:: THE DATA ::
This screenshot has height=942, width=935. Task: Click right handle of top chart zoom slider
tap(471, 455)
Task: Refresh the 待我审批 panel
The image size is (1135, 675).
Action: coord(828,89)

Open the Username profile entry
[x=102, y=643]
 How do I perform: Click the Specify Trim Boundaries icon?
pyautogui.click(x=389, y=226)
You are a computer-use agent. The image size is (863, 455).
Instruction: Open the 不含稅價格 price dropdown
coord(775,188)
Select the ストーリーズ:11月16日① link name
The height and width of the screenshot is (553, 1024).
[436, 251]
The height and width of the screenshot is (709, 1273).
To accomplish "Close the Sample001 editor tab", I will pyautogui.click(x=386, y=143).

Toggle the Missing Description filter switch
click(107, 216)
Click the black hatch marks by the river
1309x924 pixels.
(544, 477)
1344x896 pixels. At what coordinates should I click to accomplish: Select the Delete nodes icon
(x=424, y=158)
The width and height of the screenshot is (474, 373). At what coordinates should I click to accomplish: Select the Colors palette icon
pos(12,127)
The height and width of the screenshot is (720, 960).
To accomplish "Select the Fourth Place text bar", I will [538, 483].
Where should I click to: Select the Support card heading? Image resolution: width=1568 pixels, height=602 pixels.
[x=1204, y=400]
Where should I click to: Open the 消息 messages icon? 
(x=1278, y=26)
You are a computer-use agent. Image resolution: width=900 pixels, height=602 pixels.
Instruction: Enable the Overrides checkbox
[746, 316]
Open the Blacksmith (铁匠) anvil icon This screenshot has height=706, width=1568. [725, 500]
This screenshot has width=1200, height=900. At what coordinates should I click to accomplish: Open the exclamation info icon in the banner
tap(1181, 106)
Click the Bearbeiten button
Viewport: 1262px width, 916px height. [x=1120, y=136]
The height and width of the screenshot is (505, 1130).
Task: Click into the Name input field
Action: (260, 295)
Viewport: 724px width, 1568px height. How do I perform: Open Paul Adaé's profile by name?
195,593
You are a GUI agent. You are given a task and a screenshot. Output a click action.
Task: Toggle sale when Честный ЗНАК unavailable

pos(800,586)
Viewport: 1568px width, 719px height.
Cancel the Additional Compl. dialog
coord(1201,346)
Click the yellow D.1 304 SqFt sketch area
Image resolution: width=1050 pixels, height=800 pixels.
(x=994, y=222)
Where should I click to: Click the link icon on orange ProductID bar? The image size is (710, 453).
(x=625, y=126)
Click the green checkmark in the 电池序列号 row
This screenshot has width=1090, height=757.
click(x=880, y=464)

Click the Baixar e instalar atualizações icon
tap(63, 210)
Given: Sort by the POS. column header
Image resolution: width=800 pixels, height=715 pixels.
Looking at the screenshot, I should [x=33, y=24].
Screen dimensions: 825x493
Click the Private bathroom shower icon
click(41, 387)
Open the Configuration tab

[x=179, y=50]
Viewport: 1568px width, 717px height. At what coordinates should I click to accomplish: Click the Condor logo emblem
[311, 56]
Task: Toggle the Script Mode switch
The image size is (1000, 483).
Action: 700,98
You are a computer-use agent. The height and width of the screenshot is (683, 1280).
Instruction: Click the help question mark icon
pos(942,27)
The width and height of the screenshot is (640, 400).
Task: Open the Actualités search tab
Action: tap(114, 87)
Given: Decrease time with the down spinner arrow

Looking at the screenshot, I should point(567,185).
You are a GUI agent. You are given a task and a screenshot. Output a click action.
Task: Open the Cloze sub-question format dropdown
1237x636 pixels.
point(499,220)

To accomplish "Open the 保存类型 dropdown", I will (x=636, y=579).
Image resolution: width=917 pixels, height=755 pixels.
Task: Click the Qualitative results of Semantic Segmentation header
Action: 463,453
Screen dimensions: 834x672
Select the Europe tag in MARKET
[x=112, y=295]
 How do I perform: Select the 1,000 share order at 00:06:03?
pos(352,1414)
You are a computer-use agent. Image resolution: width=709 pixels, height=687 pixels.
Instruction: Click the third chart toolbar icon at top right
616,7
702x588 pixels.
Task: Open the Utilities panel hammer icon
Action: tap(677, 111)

:: TASK TO COMPLETE ::
Retype all the material exactly, missing nothing.

:: RESPONSE BELOW ::
This screenshot has height=942, width=935. Task: Click right handle of top chart zoom slider
tap(471, 455)
Task: Refresh the 待我审批 panel
The image size is (1135, 675).
Action: coord(828,89)

Open the Username profile entry
[x=102, y=643]
 How do I perform: Click the Specify Trim Boundaries icon?
pyautogui.click(x=389, y=226)
You are a computer-use agent. The image size is (863, 455).
Instruction: Open the 不含稅價格 price dropdown
coord(775,188)
Select the ストーリーズ:11月16日① link name
The height and width of the screenshot is (553, 1024).
[436, 251]
The height and width of the screenshot is (709, 1273).
To accomplish "Close the Sample001 editor tab", I will pyautogui.click(x=386, y=143).

Toggle the Missing Description filter switch
click(107, 216)
Click the black hatch marks by the river
1309x924 pixels.
(544, 477)
1344x896 pixels. At what coordinates should I click to accomplish: Select the Delete nodes icon
(x=424, y=158)
The width and height of the screenshot is (474, 373). At what coordinates should I click to accomplish: Select the Colors palette icon
pos(12,127)
The height and width of the screenshot is (720, 960).
To accomplish "Select the Fourth Place text bar", I will [538, 483].
Where should I click to: Select the Support card heading? Image resolution: width=1568 pixels, height=602 pixels.
[x=1204, y=400]
Where should I click to: Open the 消息 messages icon? 
(x=1278, y=26)
You are a computer-use agent. Image resolution: width=900 pixels, height=602 pixels.
Instruction: Enable the Overrides checkbox
[746, 316]
Open the Blacksmith (铁匠) anvil icon This screenshot has height=706, width=1568. [725, 500]
This screenshot has width=1200, height=900. At what coordinates should I click to accomplish: Open the exclamation info icon in the banner
tap(1181, 106)
Click the Bearbeiten button
Viewport: 1262px width, 916px height. [x=1120, y=136]
The height and width of the screenshot is (505, 1130).
Task: Click into the Name input field
Action: (260, 295)
Viewport: 724px width, 1568px height. How do I perform: Open Paul Adaé's profile by name?
195,593
You are a GUI agent. You are given a task and a screenshot. Output a click action.
Task: Toggle sale when Честный ЗНАК unavailable

pos(800,586)
Viewport: 1568px width, 719px height.
Cancel the Additional Compl. dialog
coord(1201,346)
Click the yellow D.1 304 SqFt sketch area
Image resolution: width=1050 pixels, height=800 pixels.
(x=994, y=222)
Where should I click to: Click the link icon on orange ProductID bar? The image size is (710, 453).
(x=625, y=126)
Click the green checkmark in the 电池序列号 row
This screenshot has width=1090, height=757.
click(x=880, y=464)

Click the Baixar e instalar atualizações icon
tap(63, 210)
Given: Sort by the POS. column header
Image resolution: width=800 pixels, height=715 pixels.
Looking at the screenshot, I should [x=33, y=24].
Screen dimensions: 825x493
Click the Private bathroom shower icon
click(41, 387)
Open the Configuration tab

[x=179, y=50]
Viewport: 1568px width, 717px height. At what coordinates should I click to accomplish: Click the Condor logo emblem
[311, 56]
Task: Toggle the Script Mode switch
The image size is (1000, 483).
Action: 700,98
You are a computer-use agent. The height and width of the screenshot is (683, 1280).
Instruction: Click the help question mark icon
pos(942,27)
The width and height of the screenshot is (640, 400).
Task: Open the Actualités search tab
Action: tap(114, 87)
Given: Decrease time with the down spinner arrow

Looking at the screenshot, I should point(567,185).
You are a GUI agent. You are given a task and a screenshot. Output a click action.
Task: Open the Cloze sub-question format dropdown
1237x636 pixels.
point(499,220)

To accomplish "Open the 保存类型 dropdown", I will (x=636, y=579).
Image resolution: width=917 pixels, height=755 pixels.
Task: Click the Qualitative results of Semantic Segmentation header
Action: 463,453
Screen dimensions: 834x672
Select the Europe tag in MARKET
[x=112, y=295]
 How do I perform: Select the 1,000 share order at 00:06:03?
pos(352,1414)
You are a computer-use agent. Image resolution: width=709 pixels, height=687 pixels.
Instruction: Click the third chart toolbar icon at top right
616,7
702x588 pixels.
Task: Open the Utilities panel hammer icon
Action: tap(677, 111)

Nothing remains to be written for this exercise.